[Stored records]
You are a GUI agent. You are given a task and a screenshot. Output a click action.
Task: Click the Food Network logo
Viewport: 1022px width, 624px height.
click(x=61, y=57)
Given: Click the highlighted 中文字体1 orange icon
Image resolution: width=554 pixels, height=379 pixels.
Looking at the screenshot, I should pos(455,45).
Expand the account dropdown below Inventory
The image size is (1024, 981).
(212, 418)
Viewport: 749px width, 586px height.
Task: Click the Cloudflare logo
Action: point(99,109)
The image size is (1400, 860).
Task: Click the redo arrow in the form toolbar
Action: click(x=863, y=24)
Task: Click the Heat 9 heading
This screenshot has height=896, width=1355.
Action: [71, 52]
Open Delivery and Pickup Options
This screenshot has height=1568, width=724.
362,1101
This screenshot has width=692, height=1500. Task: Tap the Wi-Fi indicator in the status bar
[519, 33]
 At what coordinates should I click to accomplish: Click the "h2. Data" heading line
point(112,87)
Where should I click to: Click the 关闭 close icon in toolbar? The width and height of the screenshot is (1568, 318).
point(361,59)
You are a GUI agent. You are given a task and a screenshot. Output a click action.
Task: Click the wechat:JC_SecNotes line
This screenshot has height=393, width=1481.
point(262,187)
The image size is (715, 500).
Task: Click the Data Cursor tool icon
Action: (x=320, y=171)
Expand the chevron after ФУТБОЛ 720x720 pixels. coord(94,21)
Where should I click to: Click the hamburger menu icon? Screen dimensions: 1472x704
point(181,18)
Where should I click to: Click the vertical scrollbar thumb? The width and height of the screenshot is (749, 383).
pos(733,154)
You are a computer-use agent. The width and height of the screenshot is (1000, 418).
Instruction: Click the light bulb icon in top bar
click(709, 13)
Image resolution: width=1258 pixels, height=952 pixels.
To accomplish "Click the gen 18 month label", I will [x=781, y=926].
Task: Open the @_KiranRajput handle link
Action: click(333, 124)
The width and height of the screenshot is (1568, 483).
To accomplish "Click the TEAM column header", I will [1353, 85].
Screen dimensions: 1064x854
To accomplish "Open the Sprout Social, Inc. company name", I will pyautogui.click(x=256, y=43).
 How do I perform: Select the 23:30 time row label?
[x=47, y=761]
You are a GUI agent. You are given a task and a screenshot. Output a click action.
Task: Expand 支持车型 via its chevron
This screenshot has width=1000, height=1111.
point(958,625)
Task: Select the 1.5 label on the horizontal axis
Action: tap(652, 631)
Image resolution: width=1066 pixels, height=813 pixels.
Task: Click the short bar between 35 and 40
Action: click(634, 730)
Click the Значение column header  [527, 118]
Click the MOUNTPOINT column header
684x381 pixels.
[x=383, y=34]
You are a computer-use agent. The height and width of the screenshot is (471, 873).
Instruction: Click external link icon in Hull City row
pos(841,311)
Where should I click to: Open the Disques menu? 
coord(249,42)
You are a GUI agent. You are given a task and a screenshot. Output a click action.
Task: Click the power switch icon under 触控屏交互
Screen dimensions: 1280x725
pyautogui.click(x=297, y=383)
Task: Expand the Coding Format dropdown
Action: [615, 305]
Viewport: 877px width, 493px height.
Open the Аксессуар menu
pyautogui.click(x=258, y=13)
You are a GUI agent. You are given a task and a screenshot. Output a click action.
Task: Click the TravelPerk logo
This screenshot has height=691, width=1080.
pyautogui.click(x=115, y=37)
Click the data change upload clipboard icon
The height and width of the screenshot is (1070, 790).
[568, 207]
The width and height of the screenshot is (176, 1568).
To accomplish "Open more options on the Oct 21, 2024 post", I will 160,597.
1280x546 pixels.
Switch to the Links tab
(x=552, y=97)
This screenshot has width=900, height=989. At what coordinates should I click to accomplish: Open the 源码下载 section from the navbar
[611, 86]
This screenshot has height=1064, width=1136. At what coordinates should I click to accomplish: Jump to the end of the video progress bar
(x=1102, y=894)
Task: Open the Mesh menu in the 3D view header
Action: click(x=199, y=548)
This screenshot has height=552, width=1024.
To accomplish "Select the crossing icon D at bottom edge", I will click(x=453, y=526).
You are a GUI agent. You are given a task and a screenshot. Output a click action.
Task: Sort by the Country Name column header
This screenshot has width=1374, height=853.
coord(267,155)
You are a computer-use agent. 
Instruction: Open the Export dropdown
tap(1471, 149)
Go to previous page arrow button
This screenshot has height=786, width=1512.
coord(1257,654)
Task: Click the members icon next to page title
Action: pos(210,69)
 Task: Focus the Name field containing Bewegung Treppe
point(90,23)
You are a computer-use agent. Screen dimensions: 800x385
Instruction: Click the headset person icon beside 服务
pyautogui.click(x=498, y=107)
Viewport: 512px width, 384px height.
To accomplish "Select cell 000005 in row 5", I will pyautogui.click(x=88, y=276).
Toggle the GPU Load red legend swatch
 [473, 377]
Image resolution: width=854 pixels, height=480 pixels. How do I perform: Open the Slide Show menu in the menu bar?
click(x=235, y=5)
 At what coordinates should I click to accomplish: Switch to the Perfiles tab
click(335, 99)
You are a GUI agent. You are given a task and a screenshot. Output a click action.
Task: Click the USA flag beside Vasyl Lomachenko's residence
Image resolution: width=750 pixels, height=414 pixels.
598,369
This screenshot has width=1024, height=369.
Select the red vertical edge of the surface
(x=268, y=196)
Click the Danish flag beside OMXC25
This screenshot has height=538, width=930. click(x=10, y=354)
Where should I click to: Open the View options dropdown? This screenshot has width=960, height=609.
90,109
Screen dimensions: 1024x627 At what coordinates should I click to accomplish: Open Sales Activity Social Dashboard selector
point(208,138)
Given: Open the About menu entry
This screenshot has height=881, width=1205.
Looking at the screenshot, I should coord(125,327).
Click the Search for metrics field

__Work request__: The answer must be the number of lines in the records where the string "chevron" is found, stated alone.

__Answer space__: 2